Here’s what to consider in the first 30–60 days of your CRM implementation.

Resource Plan

An essential part of the CRM planning process should include having a resource plan, both internally and externally. Your internal resources are a key component to successful CRM adoption. Your resource plan should identify how your existing staff will be impacted, including their current workload and how that will accommodate the additional workload. 


Also, consider your external resources—even if they are part-time or contract resources. Your resource plan helps identify how to use your external vendors, including software providers and consultants, who may assist with the implementation.

Project Governance

Establish a project governance structure. A governance model facilitates a consistent message throughout the CRM implementation. 


For example, executives often consider risk, time, and money during a CRM implementation.
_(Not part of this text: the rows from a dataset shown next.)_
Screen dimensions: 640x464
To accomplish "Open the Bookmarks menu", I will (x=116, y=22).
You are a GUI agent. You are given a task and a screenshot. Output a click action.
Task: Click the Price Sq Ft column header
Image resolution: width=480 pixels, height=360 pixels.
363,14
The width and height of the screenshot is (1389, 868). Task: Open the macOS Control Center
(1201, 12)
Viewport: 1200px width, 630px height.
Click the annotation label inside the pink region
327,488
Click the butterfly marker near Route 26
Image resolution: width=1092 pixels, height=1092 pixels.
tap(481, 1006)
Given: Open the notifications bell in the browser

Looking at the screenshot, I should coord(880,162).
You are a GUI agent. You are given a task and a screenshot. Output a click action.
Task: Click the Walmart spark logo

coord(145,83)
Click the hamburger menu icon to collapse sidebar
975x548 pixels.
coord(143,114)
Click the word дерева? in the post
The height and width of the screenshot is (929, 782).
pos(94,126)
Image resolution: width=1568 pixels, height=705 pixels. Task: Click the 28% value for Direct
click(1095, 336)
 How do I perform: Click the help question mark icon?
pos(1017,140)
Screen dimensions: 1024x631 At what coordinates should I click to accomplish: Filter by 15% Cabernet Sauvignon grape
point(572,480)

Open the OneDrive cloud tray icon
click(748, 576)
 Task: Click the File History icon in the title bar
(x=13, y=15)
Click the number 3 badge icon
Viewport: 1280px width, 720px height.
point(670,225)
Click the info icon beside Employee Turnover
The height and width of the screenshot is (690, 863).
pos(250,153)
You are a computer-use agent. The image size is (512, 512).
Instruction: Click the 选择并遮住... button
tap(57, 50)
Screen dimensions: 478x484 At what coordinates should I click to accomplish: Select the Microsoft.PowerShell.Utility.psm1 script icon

A good project governance plan helps to curb the risk, stay closely tied to the budget, and stay on track regarding time. Decide your governance plan early and stick to it.

Decision Making

Effective decision-making is only as good as the information available to make these decisions. And the more people you get together or information to sift through, the more difficult it becomes to make decisions.


Establish a plan or structure for how you will make decisions—whether by committee, consult, or influence. Include more than one way to make decisions because not all decisions are the same. Some decisions deserve lots of analysis and debate, whereas some require minimal, and others can be made independently. Consider these types of decision-making structures.   


  • Command: One person makes the decision. They either act on the decision independently or tell others about it. 
  • Consult: One person takes responsibility for making the decision after seeking input from others.
  • Influence: The group concludes together, often after extended discussions, and everyone agrees to support it.


Your decision-making structure should be communicated and as straightforward as possible—otherwise, you risk delaying or complicating your CRM implementation. Allow more time to work through difficult and important decisions—analyzing your options and building the internal support you need to implement the decision.


After you establish your decision-making structure, make the appropriate people aware and decide on a plan for application.

Procurement Process Timeline

Have you included your procurement process in your CRM project timeline? The procurement process can drastically change the timeframe of your CRM implementation. Procurements work differently, requiring an understanding of the context—not asking the right open-ended questions can cause delays.


Your procurement process timeline should cover how the process works through established guidelines, including a way to interpret and digest new guidelines that arise.

Project Hierarchy

There may be multiple project managers depending on the size of your CRM project. Because of this, it’s essential to establish a regular and consistent communication plan and a hierarchy.


A resource shortage or project size may require more than one project manager. Within your project hierarchy, decide at the beginning who is the overall project lead. From there, determine who reports to whom and what areas each project manager focuses on.